Work request -> In the hyperparameter tuning text below, turn the paragraph beginning "Using Scikit-Learn's RandomizedSearchCV method" into a short list that keeps its main facts.

Text for analysis ->
===============

# Hyperparameter Tuning

Using Scikit-Learn’s RandomizedSearchCV method, we can define a grid of hyperparameter ranges, and randomly sample from the grid, performing K-Fold CV with each combination of values.

In [1]:
import time
import numpy as np
import pandas as pd
from pprint import pprint
from sklearn.model_selection import KFold
from sklearn.ensemble import RandomForestRegressor
from sklearn.model_selection import cross_val_score
from sklearn.model_selection import StratifiedKFold
from sklearn.model_selection import train_test_split
from sklearn.model_selection import RandomizedSearchCV
from sklearn.metrics import mean_absolute_error, mean_squared_error

In [2]:
base_regressor = RandomForestRegressor(random_state = 42)

print('Parameters currently in use:\n')
pprint(base_regressor.get_params())

Parameters currently in use:

{'bootstrap': True,
 'ccp_alpha': 0.0,
 'criterion': 'squared_error',
 'max_depth': None,
 'max_features': 1.0,
 'max_leaf_nodes': None,
 'max_samples': None,
 'min_impurity_decrease': 0.0,
 'min_samples_leaf': 1,
 'min_samples_split': 2,
 'min_weight_fraction_leaf': 0.0,
 'n_estimators': 100,
 'n_jobs': None,
 'oob_score': False,
 'random_state': 42,
 'verbose': 0,
 'warm_start': False}


In [3]:
bootstrap = [True, False]

criteria = ["squared_error", "absolute_error", "friedman_mse", "poisson"]

max_depth = [int(x) for x in np.linspace(10, 110, num = 11)]
max_depth.append(None)

max_features = ['sqrt', 'log2', 1.0]
max_features.append(None)

min_samples_leaf = [1, 2, 4, 6]

min_samples_split = [1, 2, 5, 10]

n_estimators = [int(x) for x in np.linspace(start = 10, stop = 2000, num = 10)]

warm_start = [True, False]

# Create the random grid
random_grid = {
    'bootstrap'        : bootstrap,
    'criterion'        : criteria,
    'max_depth'        : max_depth,
    'max_features'     : max_features,
    'min_samples_leaf' : min_samples_leaf,
    'min_samples_split': min_samples_split,
    'n_estimators'     : n_estimators,
    'warm_start'       : warm_start
}

pprint(random_grid)

{'bootstrap': [True, False],
 'criterion': ['squared_error', 'absolute_error', 'friedman_mse', 'poisson'],
 'max_depth': [10, 20, 30, 40, 50, 60, 70, 80, 90, 100, 110, None],
 'max_features': ['sqrt', 'log2', 1.0, None],
 'min_samples_leaf': [1, 2, 4, 6],
 'min_samples_split': [1, 2, 5, 10],
 'n_estimators': [10, 231, 452, 673, 894, 1115, 1336, 1557, 1778, 2000],
 'warm_start': [True, False]}


In [4]:
base_path = '/kaggle/input/self-reported-qol/20230625-processed-'

df_physical      = pd.read_csv(base_path + 'physical-qol.csv')

===============

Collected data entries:
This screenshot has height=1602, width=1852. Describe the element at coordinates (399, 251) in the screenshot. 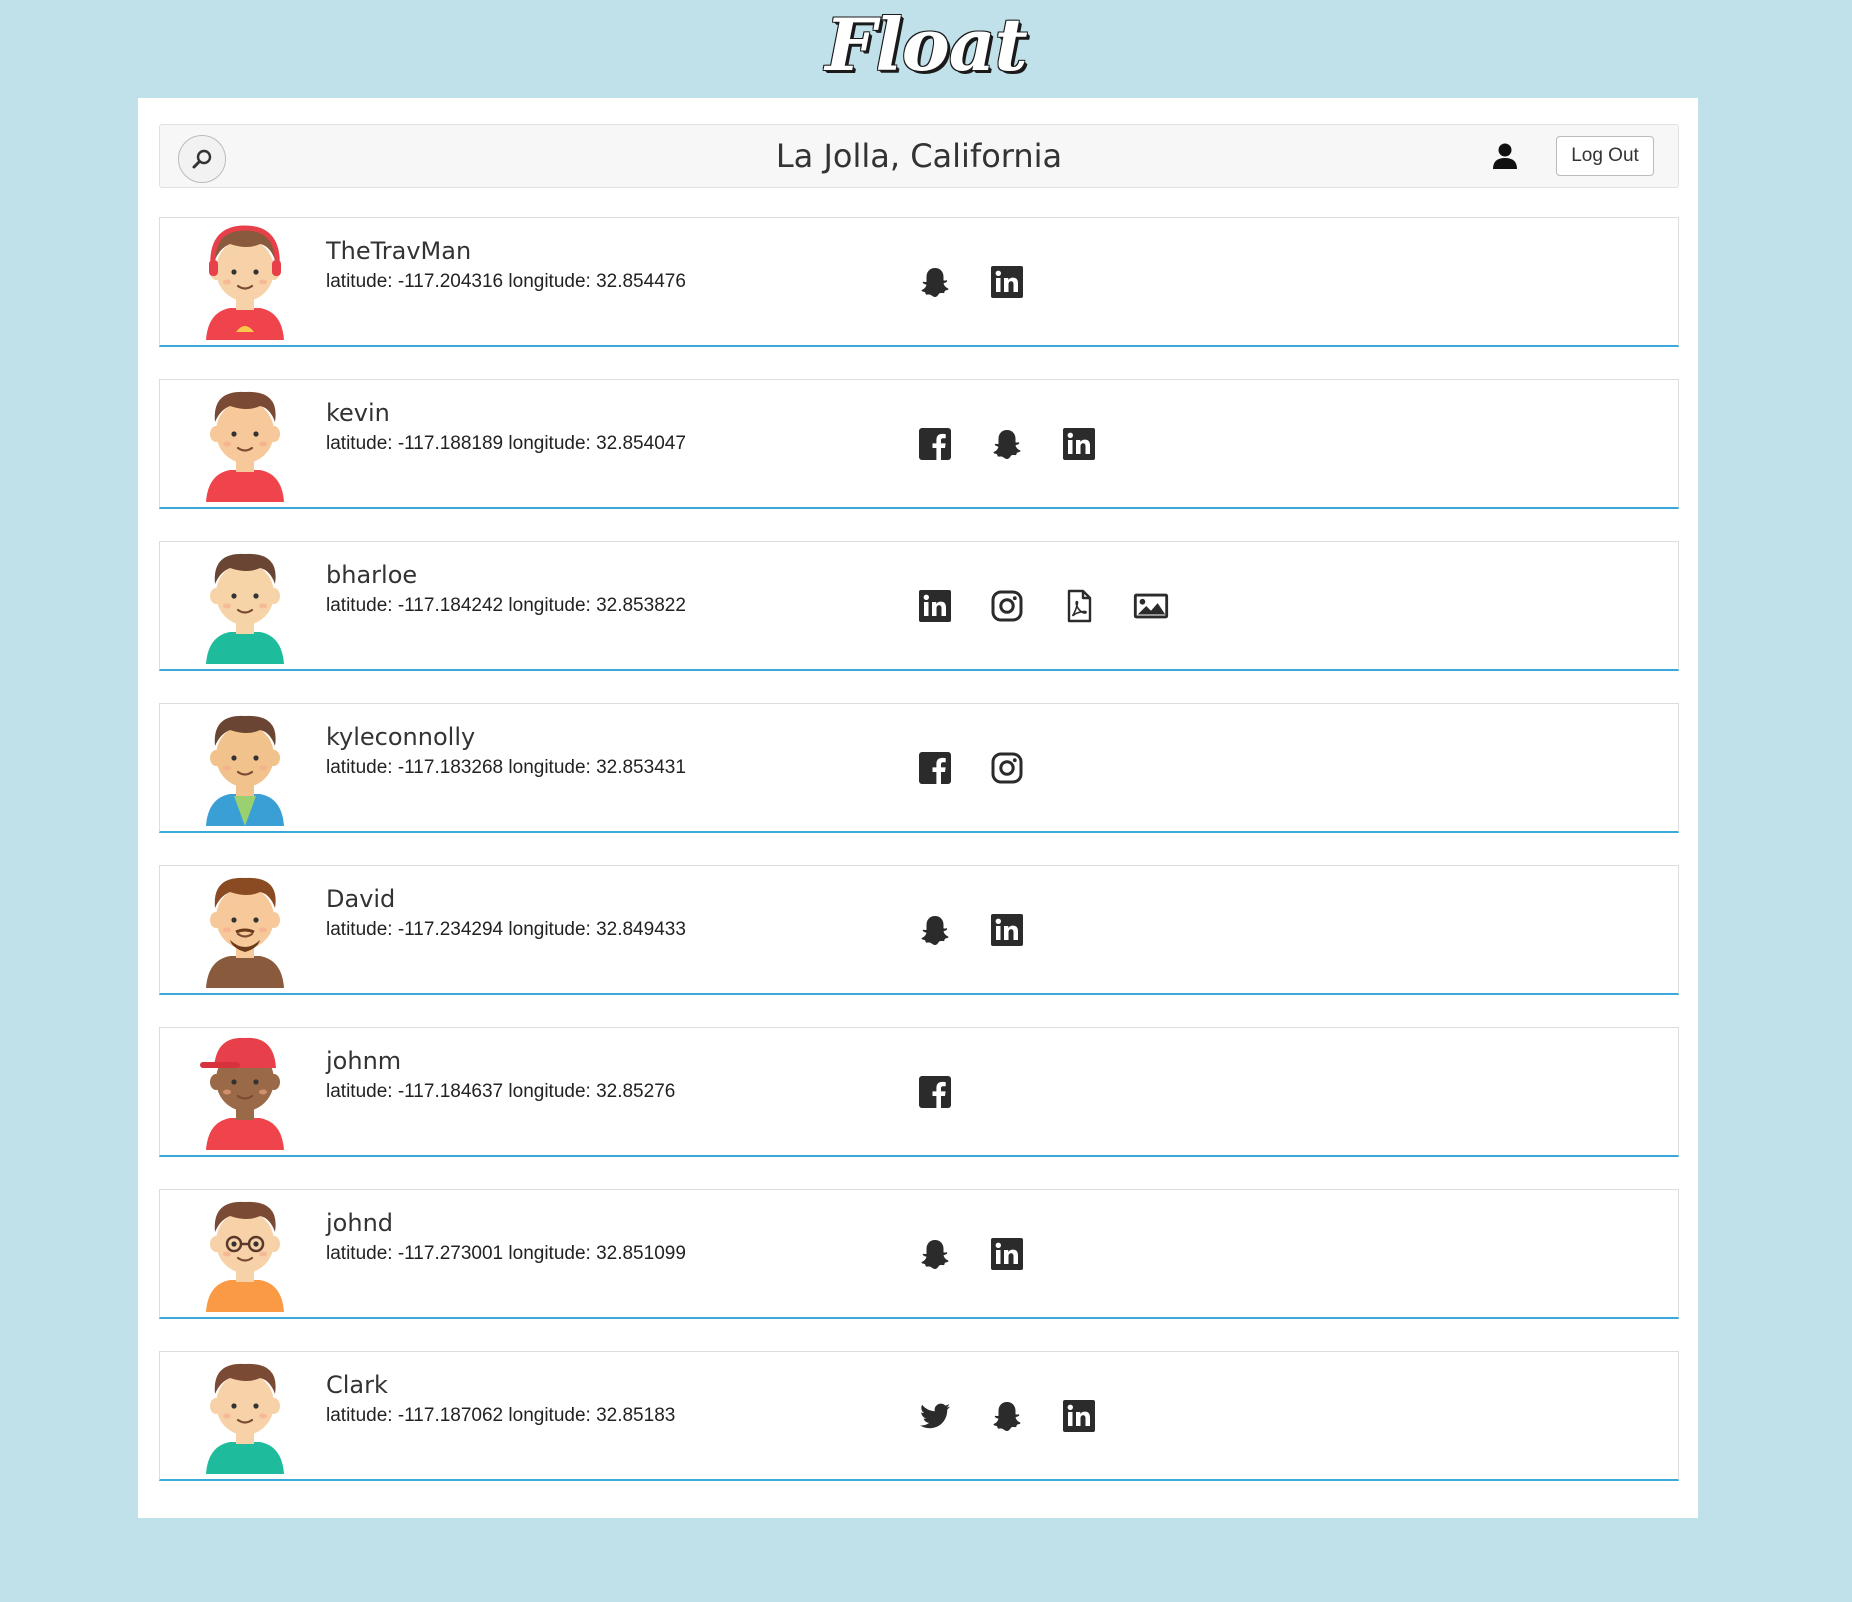

I see `user-name: TheTravMan` at that location.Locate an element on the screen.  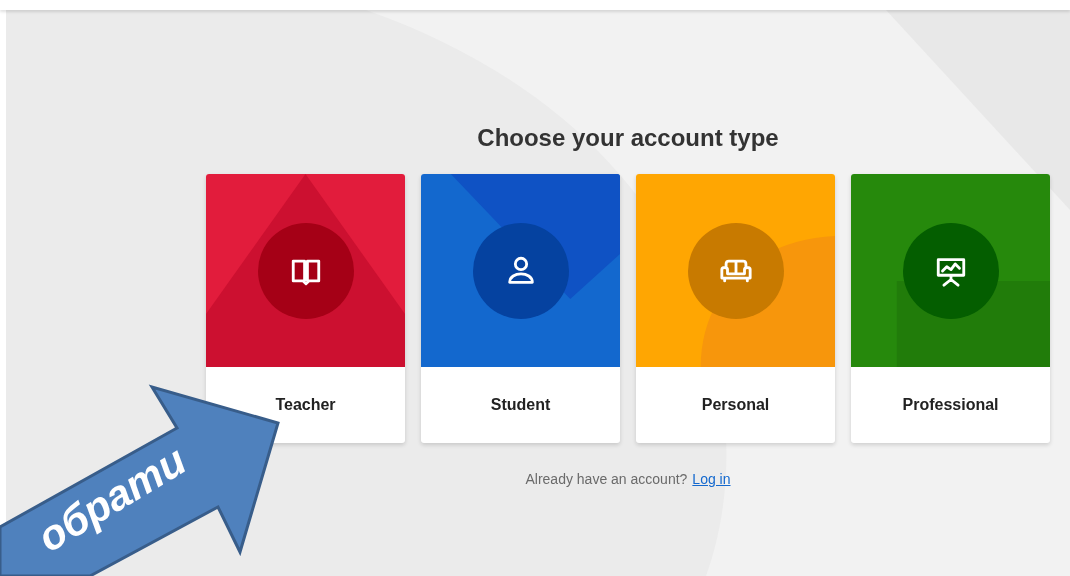
card-label: Teacher is located at coordinates (306, 405). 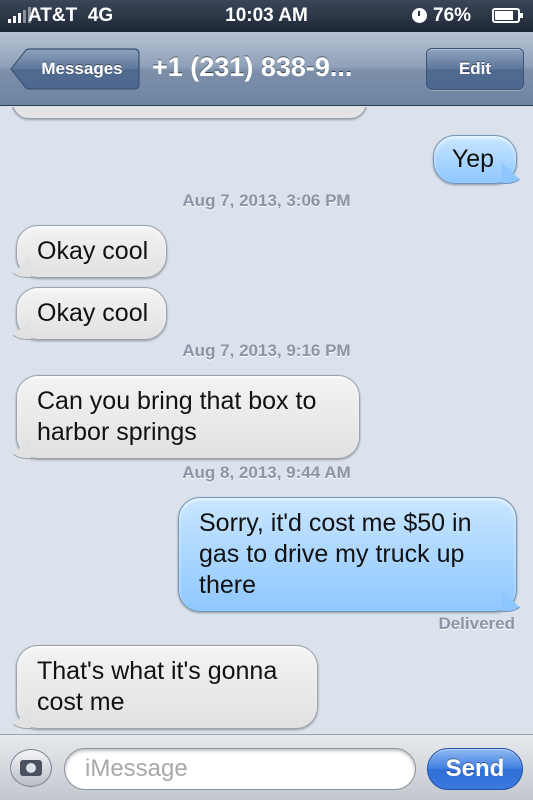 What do you see at coordinates (190, 113) in the screenshot?
I see `partial-message-bubble` at bounding box center [190, 113].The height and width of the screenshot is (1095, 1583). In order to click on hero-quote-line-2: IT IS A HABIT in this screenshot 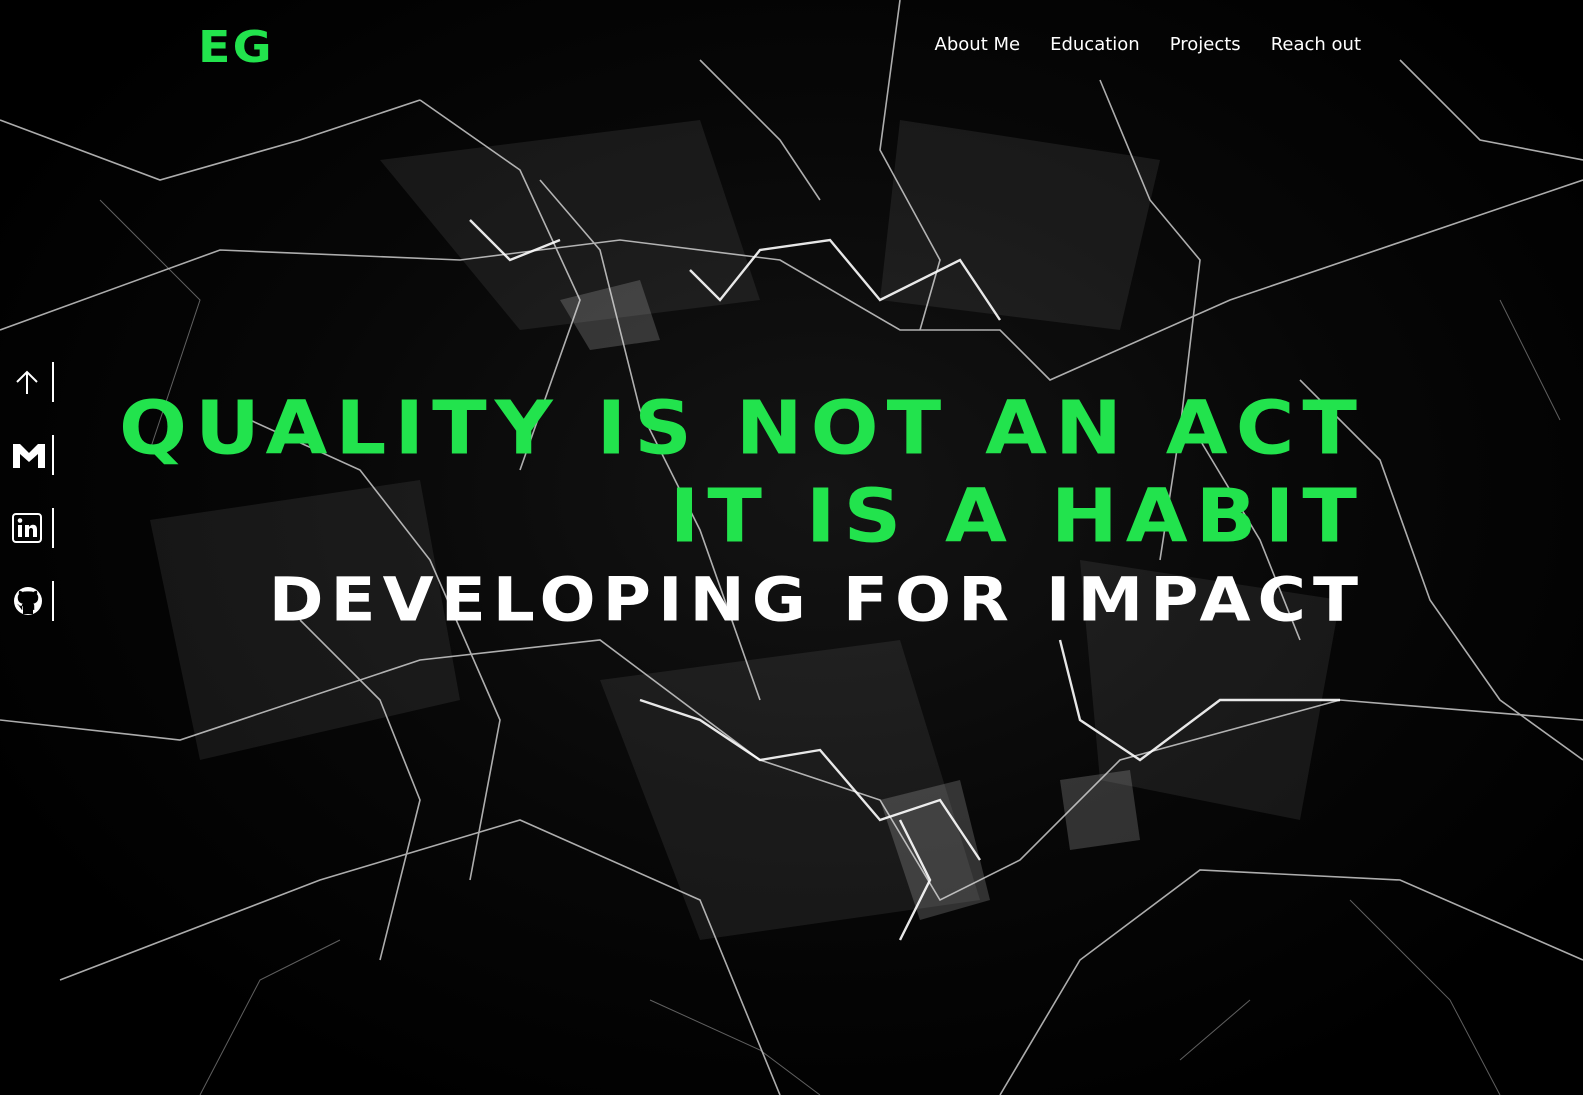, I will do `click(1017, 516)`.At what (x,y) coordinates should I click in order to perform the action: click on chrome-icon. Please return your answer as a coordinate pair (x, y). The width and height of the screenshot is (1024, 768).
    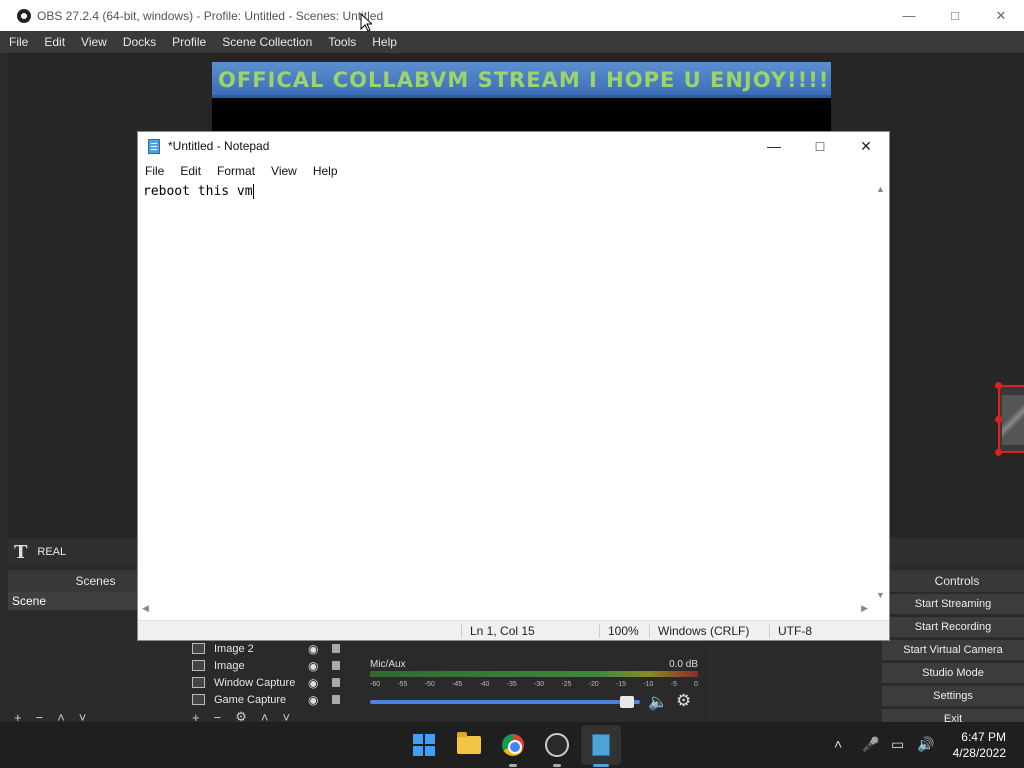
    Looking at the image, I should click on (513, 745). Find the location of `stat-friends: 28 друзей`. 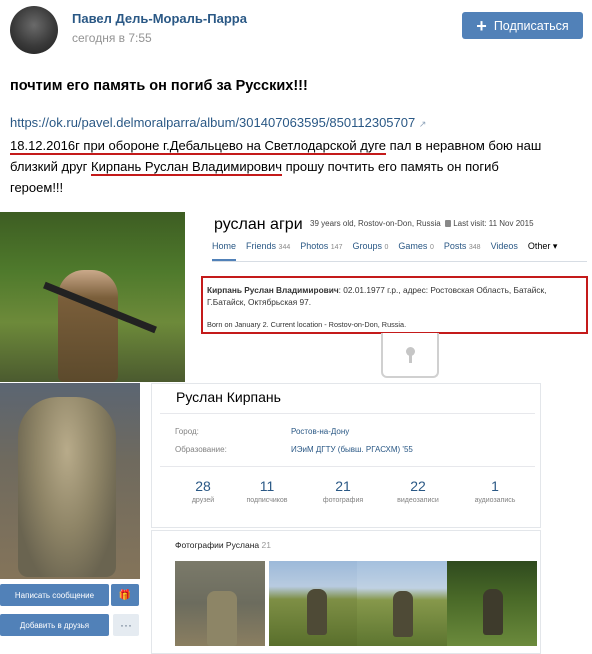

stat-friends: 28 друзей is located at coordinates (203, 491).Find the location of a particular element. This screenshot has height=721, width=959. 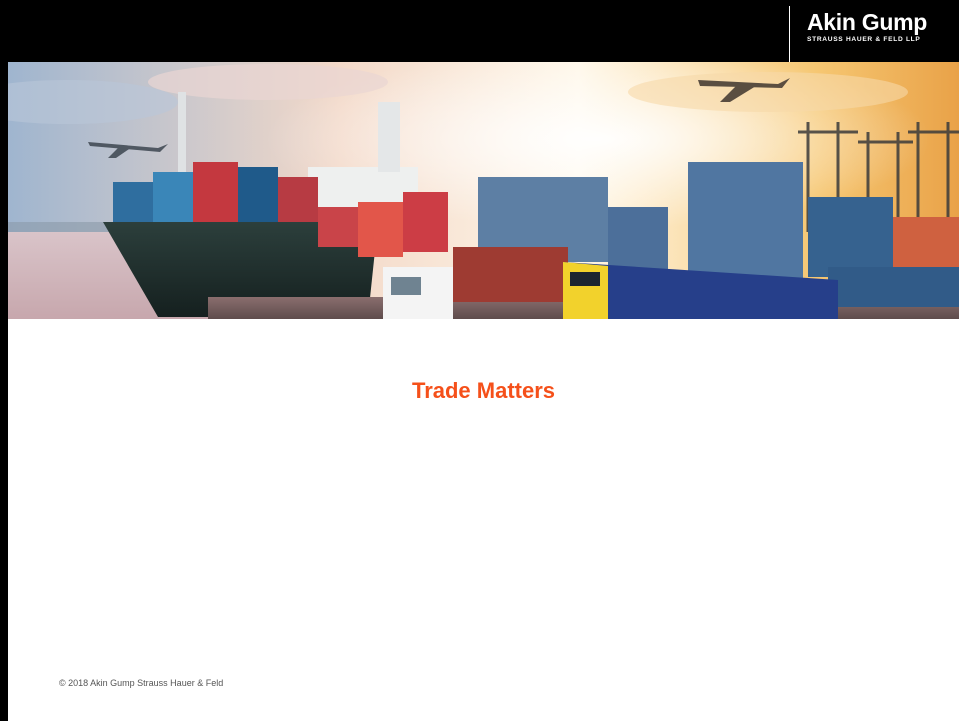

===============

Response to this exercise ->
Scikit-Learn's RandomizedSearchCV method lets you:
- define a grid of hyperparameter ranges
- sample from that grid at random
- run K-Fold CV on each sampled combination of values